Festival Cannes

Ein Western, der nach Osten schaut

18.05.2014
von  Gunther Baumann
„The Homesman“: Tommy Lee Jones und Hilary Swank vor der Premiere in Cannes © Katharina Sartena
Endlich mal ein starker Film im bisher sehr durchschnittlichen Wettbewerb von Cannes: Tommy Lee Jones ist im Western „The Homesman“ als Hauptdarsteller, Regisseur und Co-Autor im Einsatz – und er beweist einmal mehr, dass er packendes Kino zu inszenieren versteht. Der Film, der im November ins Kino kommen soll, dreht die Grundregeln des Western-Genres um. Tommy Lee Jones: „Unsere Protagonisten brechen nicht in den Westen auf - sie reisen vom Westen in den Osten der USA. Und es stehen keine männlichen Helden im Mittelpunkt, sondern Frauen.“
Großartig: Hilary Swank als resolute Farmerin in „The Homesman“ © Festival de Cannes

„The Homesman“

Genre: Western. Cannes-Premiere: Wettbewerb um die Goldene Palme. Regie: Tommy Lee Jones (USA). Star-Faktor: sehr hoch (Tommy Lee Jones und Hilary Swank in den Haupt-, Meryl Streep und Hailee Steinfeld in wichtigen Nebenrollen).

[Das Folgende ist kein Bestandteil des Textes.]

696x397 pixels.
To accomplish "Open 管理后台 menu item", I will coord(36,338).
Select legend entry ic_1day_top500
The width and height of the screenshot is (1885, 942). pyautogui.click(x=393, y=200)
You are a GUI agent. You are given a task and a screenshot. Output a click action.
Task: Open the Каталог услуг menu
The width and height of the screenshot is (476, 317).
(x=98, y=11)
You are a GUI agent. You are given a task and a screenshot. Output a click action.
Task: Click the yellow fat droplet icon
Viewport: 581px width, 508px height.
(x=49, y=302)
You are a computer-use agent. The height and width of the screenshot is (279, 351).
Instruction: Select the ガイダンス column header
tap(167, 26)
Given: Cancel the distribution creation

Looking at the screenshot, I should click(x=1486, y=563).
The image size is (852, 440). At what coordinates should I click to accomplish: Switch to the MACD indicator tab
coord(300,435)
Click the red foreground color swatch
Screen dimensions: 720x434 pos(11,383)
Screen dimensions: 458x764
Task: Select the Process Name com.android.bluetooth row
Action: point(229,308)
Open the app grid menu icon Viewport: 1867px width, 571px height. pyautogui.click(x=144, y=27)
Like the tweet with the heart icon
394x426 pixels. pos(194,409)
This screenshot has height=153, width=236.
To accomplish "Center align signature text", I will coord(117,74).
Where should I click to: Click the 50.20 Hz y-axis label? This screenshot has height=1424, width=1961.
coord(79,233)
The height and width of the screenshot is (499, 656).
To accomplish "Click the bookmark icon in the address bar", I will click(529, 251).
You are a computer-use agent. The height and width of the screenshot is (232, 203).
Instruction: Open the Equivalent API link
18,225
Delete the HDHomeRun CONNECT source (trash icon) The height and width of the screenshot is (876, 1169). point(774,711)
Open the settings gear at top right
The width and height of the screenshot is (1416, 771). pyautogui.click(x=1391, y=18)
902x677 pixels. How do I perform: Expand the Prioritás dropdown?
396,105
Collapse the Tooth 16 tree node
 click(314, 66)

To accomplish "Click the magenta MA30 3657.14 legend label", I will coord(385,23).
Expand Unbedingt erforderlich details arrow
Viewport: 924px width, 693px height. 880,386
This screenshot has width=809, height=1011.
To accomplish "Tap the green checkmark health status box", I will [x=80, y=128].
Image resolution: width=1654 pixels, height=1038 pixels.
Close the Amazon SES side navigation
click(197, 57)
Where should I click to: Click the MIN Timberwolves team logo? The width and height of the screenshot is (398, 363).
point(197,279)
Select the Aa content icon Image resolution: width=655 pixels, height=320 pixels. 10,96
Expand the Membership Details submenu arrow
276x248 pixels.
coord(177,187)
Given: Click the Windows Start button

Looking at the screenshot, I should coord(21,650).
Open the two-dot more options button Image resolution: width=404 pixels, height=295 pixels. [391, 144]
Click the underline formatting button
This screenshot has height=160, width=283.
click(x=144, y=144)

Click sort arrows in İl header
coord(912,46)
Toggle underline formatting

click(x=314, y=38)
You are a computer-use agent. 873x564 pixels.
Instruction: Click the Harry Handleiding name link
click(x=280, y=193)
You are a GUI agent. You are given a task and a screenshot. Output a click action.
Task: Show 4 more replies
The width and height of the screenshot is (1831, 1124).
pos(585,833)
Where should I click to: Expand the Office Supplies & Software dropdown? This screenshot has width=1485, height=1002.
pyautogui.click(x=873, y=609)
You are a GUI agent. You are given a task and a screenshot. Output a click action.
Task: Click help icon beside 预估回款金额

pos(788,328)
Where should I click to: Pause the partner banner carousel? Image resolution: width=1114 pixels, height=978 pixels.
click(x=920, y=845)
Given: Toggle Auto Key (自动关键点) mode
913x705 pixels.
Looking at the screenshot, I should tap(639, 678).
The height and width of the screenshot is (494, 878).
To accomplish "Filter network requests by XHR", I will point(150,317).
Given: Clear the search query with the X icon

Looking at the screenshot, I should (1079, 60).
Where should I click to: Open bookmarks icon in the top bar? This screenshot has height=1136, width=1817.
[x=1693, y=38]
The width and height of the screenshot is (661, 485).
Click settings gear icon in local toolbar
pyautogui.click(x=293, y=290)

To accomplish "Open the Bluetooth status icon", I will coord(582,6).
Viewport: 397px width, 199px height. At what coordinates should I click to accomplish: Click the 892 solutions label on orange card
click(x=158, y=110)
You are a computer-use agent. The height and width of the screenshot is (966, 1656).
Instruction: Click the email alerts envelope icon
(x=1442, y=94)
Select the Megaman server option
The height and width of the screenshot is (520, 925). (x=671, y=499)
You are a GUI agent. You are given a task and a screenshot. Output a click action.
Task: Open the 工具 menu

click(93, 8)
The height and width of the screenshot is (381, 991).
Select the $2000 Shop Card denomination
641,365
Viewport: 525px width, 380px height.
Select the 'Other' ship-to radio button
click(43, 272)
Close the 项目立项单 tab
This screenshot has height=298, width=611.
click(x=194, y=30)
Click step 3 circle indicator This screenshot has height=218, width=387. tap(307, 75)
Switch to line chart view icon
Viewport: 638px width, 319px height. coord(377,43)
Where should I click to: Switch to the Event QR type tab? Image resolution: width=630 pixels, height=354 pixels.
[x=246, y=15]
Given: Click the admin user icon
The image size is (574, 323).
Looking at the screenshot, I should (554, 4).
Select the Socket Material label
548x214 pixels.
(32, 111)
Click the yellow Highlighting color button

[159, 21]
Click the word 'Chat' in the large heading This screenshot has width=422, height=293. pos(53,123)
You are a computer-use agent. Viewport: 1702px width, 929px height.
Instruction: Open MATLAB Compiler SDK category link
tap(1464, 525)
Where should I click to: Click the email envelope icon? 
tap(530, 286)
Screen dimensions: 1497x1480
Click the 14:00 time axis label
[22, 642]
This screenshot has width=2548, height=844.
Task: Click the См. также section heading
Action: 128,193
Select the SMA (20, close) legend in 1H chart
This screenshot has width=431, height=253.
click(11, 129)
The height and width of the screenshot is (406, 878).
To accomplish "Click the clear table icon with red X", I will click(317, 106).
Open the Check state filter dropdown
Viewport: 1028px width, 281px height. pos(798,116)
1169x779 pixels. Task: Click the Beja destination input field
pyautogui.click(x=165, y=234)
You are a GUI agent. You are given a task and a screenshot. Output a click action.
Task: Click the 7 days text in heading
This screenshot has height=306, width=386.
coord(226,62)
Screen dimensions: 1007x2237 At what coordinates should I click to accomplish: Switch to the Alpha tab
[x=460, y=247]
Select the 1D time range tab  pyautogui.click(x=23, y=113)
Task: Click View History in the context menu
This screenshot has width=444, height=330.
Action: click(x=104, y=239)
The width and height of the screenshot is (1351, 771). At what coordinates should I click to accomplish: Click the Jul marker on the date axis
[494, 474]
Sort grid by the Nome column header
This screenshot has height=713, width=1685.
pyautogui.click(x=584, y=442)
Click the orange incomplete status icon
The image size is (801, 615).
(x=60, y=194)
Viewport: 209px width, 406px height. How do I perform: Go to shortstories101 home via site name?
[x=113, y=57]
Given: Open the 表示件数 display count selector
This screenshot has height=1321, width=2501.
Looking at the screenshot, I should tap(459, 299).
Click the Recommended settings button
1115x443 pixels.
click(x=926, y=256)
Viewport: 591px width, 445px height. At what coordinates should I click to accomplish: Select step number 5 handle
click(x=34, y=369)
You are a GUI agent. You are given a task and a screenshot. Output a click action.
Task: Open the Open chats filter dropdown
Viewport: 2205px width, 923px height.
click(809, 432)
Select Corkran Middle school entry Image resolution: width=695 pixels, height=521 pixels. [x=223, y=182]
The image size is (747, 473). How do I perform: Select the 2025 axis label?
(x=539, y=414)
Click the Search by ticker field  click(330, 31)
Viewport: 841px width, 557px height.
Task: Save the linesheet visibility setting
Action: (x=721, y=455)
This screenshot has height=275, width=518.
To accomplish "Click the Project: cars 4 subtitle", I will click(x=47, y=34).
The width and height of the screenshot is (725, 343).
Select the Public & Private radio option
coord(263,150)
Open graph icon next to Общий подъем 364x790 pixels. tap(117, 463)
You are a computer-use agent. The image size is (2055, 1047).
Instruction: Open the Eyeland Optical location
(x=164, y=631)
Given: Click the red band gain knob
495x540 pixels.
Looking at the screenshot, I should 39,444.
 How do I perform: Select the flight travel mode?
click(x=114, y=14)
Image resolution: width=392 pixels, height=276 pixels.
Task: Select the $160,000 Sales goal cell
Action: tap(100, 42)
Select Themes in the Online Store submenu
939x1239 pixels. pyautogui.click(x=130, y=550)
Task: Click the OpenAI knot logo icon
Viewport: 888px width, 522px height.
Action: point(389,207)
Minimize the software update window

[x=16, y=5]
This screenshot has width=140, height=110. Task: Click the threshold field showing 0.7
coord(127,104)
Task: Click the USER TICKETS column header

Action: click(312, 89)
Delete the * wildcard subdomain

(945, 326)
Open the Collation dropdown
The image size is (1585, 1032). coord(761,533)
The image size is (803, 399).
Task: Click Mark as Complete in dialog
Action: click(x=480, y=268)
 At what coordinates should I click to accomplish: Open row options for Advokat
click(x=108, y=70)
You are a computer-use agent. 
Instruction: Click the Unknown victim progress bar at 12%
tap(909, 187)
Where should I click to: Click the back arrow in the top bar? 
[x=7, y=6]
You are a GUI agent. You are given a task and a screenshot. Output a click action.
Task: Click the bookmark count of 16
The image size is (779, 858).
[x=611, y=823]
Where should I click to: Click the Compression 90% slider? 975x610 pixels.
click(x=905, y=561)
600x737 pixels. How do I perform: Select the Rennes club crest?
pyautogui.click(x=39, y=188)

„Dies ist ein Film, der sich nicht um Genres kümmert. Es geht um die amerikanische Geschichte“, sagte Tommy Lee Jones in Cannes über seinen Western „The Homesman“. Der Schauspieler und Regisseur weiter: „Man bekommt einen Eindruck, wie unzivilisiert die Zivilisation sein kann. Auch der amerikanische Imperialismus westlich des Mississippi gegenüber den Ureinwohnern des Landes ist ein Thema – wir lassen den Film aber für sich selbst sprechen.“

„The Homesman“ ist ein Film, der viel zu erzählen hat – in einer für den Western in der Tat höchst ungewöhnlichen Geschichte. Zentralfigur ist die resolute Farmerin Mary Bee Cuddy (Hilary Swank), die ihren Hof in Nebraska ganz allein bewirtschaftet. Gewiss, sie würde gern heiraten – aber sie findet in der Einöde keinen Mann.

Das Leben ist verdammt hart im Nebraska des 19. Jahrhunderts. Nicht alle Siedler kommen gut mit dem kargen Dasein und den Naturkatastrophen zurecht. Die Story wirft den Blick auf drei Frauen, die nach schweren Schicksalsschlägen den Verstand verlieren.  Mary Bee Cuddy erklärt sich bereit, die Frauen zur Behandlung gen Osten in eine Institution nach Iowa zu fahren.

Allein zieht sie mit ihren schwer gestörten Schützlingen per Pferdewagen los – doch bald bekommt sie männliche Unterstützung. Mary rettet den Landdieb George Briggs (Tommy Lee Jones) vor dem Erhängen. Der erklärt sich zum Dank dazu bereit, den Tross durch die Wildnis bis zum Ziel zu begleiten. Ganz selbstlos handelt er freilich nicht: Mary verspricht ihm als Honorar die Summe von 300 Dollar; auszahlbar am Ziel.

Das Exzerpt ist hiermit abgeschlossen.